None of the studies evaluating a topical treatment reported data on
VTE or ST recurrence.
Surgery
Three studies included a surgical treatment (Belcaro 1989; Belcaro
1999; Lozano 2003). One study compared surgery (saphenofemoral
disconnection) with LMWH (see Low molecular weight heparin and
unfractionated heparin section; Lozano 2003). The remaining two
studies compared surgery combined with elastic stockings with
elastic stockings alone (Belcaro 1989; Belcaro 1999).

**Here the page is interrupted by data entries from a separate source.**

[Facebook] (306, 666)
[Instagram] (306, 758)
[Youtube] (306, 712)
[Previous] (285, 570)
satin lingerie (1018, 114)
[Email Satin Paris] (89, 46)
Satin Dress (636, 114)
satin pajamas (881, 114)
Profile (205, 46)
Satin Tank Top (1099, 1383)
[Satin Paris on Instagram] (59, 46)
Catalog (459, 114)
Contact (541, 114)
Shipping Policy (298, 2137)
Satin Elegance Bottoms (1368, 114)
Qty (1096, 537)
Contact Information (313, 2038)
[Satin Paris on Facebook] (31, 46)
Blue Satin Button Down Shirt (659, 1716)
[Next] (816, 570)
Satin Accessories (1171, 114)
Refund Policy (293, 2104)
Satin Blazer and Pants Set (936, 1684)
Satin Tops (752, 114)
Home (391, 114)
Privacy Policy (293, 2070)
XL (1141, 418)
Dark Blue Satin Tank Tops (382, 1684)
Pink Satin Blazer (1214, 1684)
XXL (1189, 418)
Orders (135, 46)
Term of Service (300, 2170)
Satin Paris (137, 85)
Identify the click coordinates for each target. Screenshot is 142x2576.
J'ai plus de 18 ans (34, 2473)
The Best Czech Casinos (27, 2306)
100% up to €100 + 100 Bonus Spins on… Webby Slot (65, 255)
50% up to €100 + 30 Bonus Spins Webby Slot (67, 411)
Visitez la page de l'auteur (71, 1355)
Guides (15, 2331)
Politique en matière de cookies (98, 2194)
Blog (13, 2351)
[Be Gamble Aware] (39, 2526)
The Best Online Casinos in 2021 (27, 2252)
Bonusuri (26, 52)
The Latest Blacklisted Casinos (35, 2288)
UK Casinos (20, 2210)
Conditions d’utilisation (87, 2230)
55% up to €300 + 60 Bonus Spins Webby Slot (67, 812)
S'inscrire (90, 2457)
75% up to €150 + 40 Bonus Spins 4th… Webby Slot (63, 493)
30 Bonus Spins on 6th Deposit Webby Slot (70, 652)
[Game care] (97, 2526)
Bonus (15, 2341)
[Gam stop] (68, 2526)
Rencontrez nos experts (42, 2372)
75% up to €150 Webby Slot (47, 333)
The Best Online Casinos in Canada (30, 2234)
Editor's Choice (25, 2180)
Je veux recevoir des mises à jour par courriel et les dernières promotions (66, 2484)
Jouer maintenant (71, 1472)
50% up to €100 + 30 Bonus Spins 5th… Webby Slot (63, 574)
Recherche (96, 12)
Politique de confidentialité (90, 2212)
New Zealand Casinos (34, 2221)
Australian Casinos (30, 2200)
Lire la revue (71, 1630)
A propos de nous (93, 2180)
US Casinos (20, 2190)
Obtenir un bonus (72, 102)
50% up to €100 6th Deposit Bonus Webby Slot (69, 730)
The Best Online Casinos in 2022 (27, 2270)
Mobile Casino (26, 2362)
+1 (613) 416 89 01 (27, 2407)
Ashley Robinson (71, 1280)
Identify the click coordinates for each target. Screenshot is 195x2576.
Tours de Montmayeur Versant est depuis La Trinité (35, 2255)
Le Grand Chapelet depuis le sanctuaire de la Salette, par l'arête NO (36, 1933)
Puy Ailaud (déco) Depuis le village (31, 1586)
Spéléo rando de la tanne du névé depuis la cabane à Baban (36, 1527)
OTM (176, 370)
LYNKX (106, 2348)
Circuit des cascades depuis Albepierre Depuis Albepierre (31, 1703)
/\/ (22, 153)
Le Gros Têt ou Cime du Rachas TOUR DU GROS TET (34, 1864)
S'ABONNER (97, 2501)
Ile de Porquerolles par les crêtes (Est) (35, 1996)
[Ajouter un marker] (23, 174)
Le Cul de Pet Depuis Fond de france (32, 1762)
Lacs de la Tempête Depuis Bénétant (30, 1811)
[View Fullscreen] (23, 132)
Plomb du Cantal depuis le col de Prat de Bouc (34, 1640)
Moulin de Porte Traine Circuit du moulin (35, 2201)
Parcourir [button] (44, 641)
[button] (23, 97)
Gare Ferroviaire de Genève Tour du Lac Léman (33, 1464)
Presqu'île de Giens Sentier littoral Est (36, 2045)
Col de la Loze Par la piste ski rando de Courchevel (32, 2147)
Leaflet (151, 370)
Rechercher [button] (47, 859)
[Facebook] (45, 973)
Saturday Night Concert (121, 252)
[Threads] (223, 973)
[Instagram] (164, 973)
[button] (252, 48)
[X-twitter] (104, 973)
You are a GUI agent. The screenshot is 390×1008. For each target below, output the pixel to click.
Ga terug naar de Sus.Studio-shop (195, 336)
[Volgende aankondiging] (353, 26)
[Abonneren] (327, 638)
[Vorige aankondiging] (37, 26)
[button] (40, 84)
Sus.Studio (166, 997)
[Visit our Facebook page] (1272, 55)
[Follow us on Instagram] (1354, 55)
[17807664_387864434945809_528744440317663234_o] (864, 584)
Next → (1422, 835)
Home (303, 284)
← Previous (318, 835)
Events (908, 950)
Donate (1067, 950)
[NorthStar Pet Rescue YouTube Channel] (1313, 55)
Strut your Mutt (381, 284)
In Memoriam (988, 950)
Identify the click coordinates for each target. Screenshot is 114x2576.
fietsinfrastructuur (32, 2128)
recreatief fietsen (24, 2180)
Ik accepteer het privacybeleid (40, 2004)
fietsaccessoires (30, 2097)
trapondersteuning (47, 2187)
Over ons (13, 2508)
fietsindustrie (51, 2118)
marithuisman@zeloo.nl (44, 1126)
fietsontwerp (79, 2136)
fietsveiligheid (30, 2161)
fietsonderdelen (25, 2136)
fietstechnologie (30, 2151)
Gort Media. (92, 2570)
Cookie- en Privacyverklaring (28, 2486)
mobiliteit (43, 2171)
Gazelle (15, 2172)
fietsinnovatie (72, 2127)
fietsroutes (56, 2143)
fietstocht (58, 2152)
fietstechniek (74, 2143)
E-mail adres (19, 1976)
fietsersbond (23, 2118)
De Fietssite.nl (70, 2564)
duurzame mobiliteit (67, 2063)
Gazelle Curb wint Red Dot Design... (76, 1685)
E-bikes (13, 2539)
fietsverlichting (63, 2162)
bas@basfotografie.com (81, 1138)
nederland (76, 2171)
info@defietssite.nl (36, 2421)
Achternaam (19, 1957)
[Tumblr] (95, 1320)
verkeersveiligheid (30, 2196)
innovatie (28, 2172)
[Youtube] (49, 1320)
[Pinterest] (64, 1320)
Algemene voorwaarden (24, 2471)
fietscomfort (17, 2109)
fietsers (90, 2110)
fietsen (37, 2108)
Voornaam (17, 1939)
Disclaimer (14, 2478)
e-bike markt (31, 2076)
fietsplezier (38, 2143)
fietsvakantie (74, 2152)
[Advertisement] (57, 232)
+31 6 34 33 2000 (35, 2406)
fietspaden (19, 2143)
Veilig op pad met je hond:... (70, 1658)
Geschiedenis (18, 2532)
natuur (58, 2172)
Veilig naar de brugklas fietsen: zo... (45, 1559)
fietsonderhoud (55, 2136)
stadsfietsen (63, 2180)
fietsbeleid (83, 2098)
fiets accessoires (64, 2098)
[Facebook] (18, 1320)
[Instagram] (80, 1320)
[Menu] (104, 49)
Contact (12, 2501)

One trial found that thrombectomy plus elastic stockings with or
without venoruton led to an improvement of the local clinical signs
and a greater reduction in the number of veins with ST compared
with elastic compression bandages alone (Belcaro 1989). There
were no cases of DVT in either group. One trial found that ligation of
the vein plus elastic stockings was associated with a non-significant
reduction in VTE events (RR 0.33, 95% CI 0.07 to 1.60) and ST
recurrence and extension (RR 0.46, 95% CI 0.18 to 1.15) relative to
the control treatment (Belcaro 1999).
Compared with elastic stockings alone, venous stripping plus
elastic stockings decreased the risk of ST extension and recurrence
(RR 0.09, 95% CI 0.01 to 0.64) and seemed to be associated with
a lower, non-significant, incidence of VTE (RR 0.37, 95% CI 0.08 to
1.78) (Belcaro 1999).
Other
Nine studies evaluated an oral (Archer 1977; Belcaro 1989;
Belcaro 1999; Koshkin 2001; Kuhlwein 1985; Messa 1997),
intramuscular (Andreozzi 1996), intravenous (Marshall 2001), or
non-pharmacological (Boehler 2014) treatment. Beyer-Westendorf
2017 compared oral rivaroxaban with fondaparinux and has been
presented above (see Fondaparinux section).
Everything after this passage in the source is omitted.